Where else on the continent can you watch an NHL hockey game in the afternoon and take in the Northern Lights after dinner?  Or eat cheese curds on top of fries and gravy?  Or buy milk in bags?  Or go to the doctor for free?  Maybe you’re an Anglophile who likes to stick the letter “u” in as many words as possible, like “colour,” honour” and “vacuuum.”  Go right ahead, say the Northlanders.  Maybe you’d like to turn on TV and get the Humidex instead of the mere weather.  Maybe you’re Will Thacker and you’d like to see the Narcisse Snake Dens in Manitoba, which have more serpents in a concentrated area than anywhere else in the world.  Maybe you’d like to visit Dawson City in the Yukon and join the Sourtoe Cocktail Club.  All you have to do to qualify is finish a drink of any liquid with an honestogod human toe at the bottom.  Their motto is, “You can drink it fast, you can drink it slow, but the lips have gotta touch the toe.”

All well and good, Mr. Pie, but what if the Canadians don’t want us?  What do we have to do to get in?  Can we bring the dog?  Do they accept people from Bogalusa?  Good questions all.  Let’s take a look.

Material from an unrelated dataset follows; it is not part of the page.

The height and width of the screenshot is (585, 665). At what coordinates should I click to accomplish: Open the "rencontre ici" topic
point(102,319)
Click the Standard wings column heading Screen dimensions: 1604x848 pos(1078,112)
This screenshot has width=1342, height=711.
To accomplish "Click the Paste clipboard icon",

The True North, Strong And Free

Canada has enough hosers already, they don’t need to add to the pile.  That means you are not getting in with just a wink and a nod, no indeedy.    The Northlanders will give you a smile, however, if you’re a skilled worker, a relative of a Canadian citizen or a high net worth individual who has owned or managed a business in another country.  There is also a program called The Canadian Experience Class that allows people who have worked there for one year to immigrate permanently.  Individuals can also make an asylum claim in Canada at any port of entry.  Applicants must, of course, demonstrate why they can no longer live in their present country.  Complaints about Donald Trump’s loud farting and Marjorie Taylor Greene’s pedophile-packed pizzeria may not be enough.  Try telling them your great grandfather was a Montreal Canadiens season ticket-holder from 1940 to 1985, that may get you in.  If not, modestly reveal that you are the current reincarnation of hockey god Maurice (the Rocket) Richard.  Even if you don’t get accepted, several people will buy you drinks.  Baby steps.

Some misinformed people think it’s easier to emigrate to provinces like Manitoba, Saskatchewan or Alberta because nobody lives there and the Canadians would like to fill the places up.  This is wrong.  You don’t want to move there anyway.  There is nothing happening in any of these places except for the Calgary Stampede, a glorified ten-day rodeo which calls itself “The Greatest Outdoor Show On Earth,” which sounds a little like plagiary to us.  Where you really don’t want to move to are places like the Northwest Territories or Nunavet, where people live in caves and eat dirt.  We’d include the Yukon in this category but we don’t want to piss off Sergeant Preston.  If you’ve ever wondered where The End of The Road is, you can see it for yourself in Yellow Knife, NT.  It’s a little cold, but don’t worry, temperatures rarely dip below –41.  The TV producers of Ice Road Truckers sent a crew up there to film a few episodes and none of them ever came back.  Suddenly, Missoula isn’t looking so bad.


London Bridge Is Looking Good

Maybe some of us can return to the Motherland.  After all, our ancestors got the ball rolling over here, that should count for something.   Oh sure, there was that nasty business with King George III, but even the English will admit he was a bit of a twisted crumpet.  And we did show up when Angry Adolf started strafing the geraniums at Kew Gardens.  We even made up a song (My Country, ‘Tis of Thee) with the exact same music as ‘God Save the Queen.’  Several of those internet sites which rank everything from donuts to Duesenbergs have recently called London the Greatest City in the World, so it’s obviously not as boring and foggy as we thought.  You just have to suck it up and learn how to tolerate soccer.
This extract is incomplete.